On Saturday we were informed about Wine Adulterators and Fortification Grapes. Following a taste of Gutedel, at the Alte Wache on Münsterplatz - Home of the Wines from Baden - we started for a tour of the above mentioned Freiburger Schlossberg, a vineyard that was built on the ruins of Vauban’s fortifications. Normally the place is closed to the general public but our guide had the key.. The weather was exceptional and we felt nearly sorry when we had to return to the Alte Wache for our last wine tasting in three days.
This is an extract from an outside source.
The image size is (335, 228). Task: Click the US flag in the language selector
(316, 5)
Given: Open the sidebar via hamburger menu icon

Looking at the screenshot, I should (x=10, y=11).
The sunny slopes at the Schlossberg
Again we were offered six different wines. First a 2009 Tiengener Rebtal, Rivaner (a cross-breed between Riesling and Sylvaner grapes like Müller-Thurgau), dry  from the Vintners Association Tiengen followed by two wines from the Stiftungsweingut Freiburg (see above), a 2009 Freiburger Weißburgunder (Pinot blanc), dry, and a 2008 Freiburger Schlossberg, Grauer Burgunder (Pinot gris), dry. The last white wine a 2009 Opfinger Sonnenberg Gewürztraminer with 25 grams of sugar per liter was described as lieblich which translates into English as sweet. My grandchildren would have called it Limonade. Of the following two wines the first one was a rosé 2010 Tiengener Rebtal Spätburgunder (Pinot noir), dry from the Vintners Association Tiengen. This is not to be confused with the traditional Weißherbst (Vin gris) made from red grapes where the reddish color results from pressing the grapes with their skins whereas for a red wine the skin is left in the grape juice during fermentation. It is common that if the color of the final product does not show the desired saturation juice of Färbertrauben (Teinturier) is added. The last wine was a 2009 Freiburger Kapellenweg Spätburgunder, dry, from the Vintners Association Munzingen.
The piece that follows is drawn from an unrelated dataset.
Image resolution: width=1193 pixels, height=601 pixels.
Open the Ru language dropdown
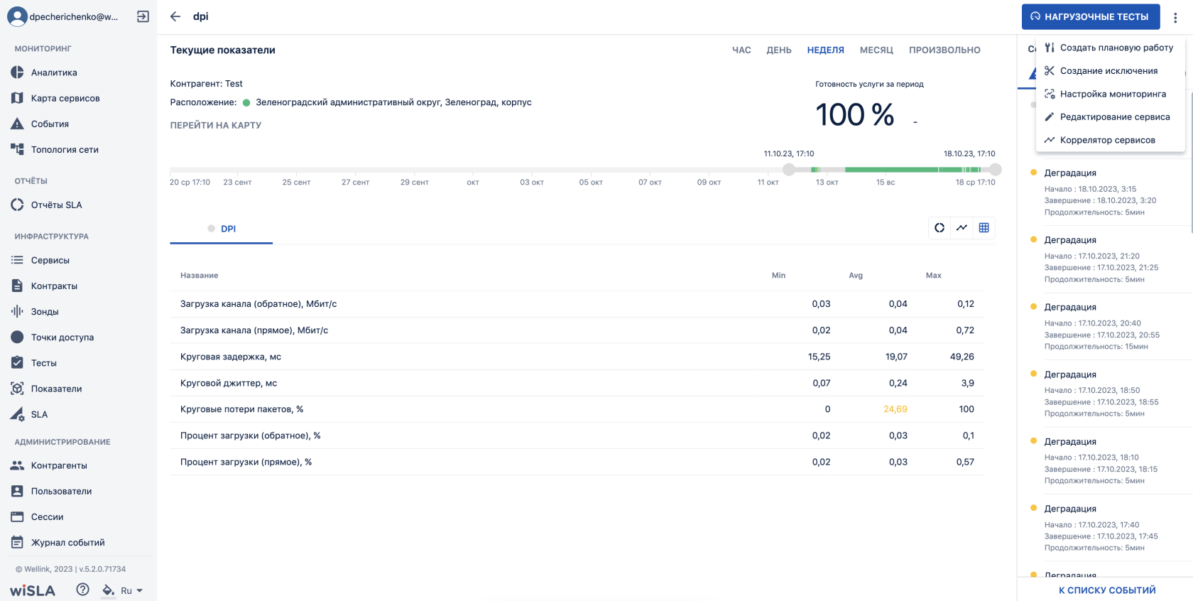coord(131,590)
The topic discussed between serves was wine making and adulteration. Here I learned why I do not experience headaches anymore when drinking German wine. Although not consuming wine in excess I remember that as a student and even later I was never immune to a hangover the following morning. Since the Middle Ages these hangovers have been attributed to the quantity of sulfur added stopping the full fermentation of the grape juice in order to keep some residual sugar. As the only tangible result of the Imperial Diet held at Freiburg a Statute and Order for Wine (satzung unnd ordnung über die weyne) was passed as early as 1498. This Order fixed limits for the quantity of sulfur allowed in wine making. Violations called for Draconian measures sometimes ending up in hanging. Minor infringements were punished knocking out the bottom of the barrel concerned (dem Fass den Boden ausschlagen).
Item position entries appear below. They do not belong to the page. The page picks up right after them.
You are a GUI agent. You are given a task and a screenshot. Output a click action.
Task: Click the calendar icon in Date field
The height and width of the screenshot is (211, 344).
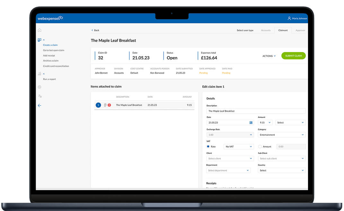[251, 123]
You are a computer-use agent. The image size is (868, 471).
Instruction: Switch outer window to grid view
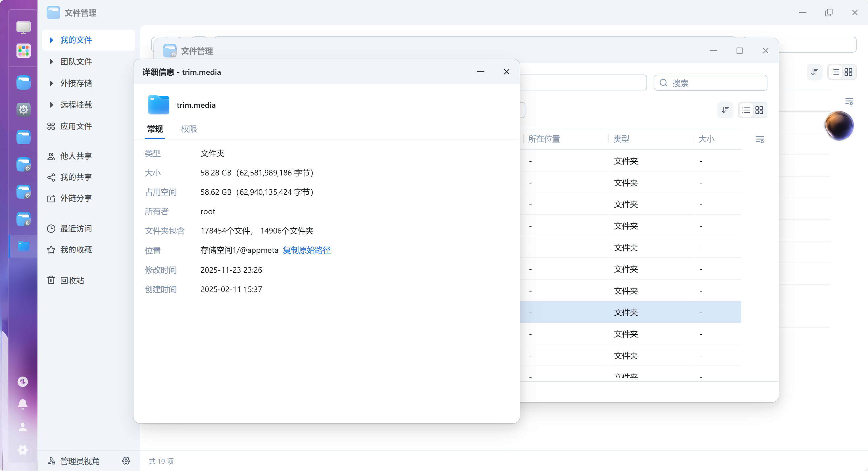pos(848,72)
With the advent of modern cooling techniques there is no reason that people drinking wine should get headaches. Nowadays, before fermentation starts a small quantity of the grape juice is set aside and kept cool. The fermentation of the bulk is no longer stopped by adding sulfur but goes on until most of the sugar has turned into alcohol and the fermentation stops by itself. The wine is then filtered and left to repose. Before selling the wine part or all of the grape juice that had been set aside is added to achieve the desired residual sugar concentration in the final product. And indeed, following Goethe’s dictum: Das Leben ist zu kurz, um schlechten Wein zu trinken (Life is too short to drink bad wine) or I don't suffer from headaches anymore.